### TASK TO COMPLETE
All lines from the one that mentions "Task: Click the horizontal scrollbar thumb" through the last of the entries below must be copied exactly, with both ends kept.

[Dataset entries]

◆ ◆ ◆ ◆

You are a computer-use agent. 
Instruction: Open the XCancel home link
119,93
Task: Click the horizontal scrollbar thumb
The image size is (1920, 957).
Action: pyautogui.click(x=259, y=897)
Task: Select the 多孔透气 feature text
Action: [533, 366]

◆ ◆ ◆ ◆

### FINAL ANSWER
Task: Click the horizontal scrollbar thumb
The image size is (1920, 957).
Action: pyautogui.click(x=259, y=897)
Task: Select the 多孔透气 feature text
Action: [533, 366]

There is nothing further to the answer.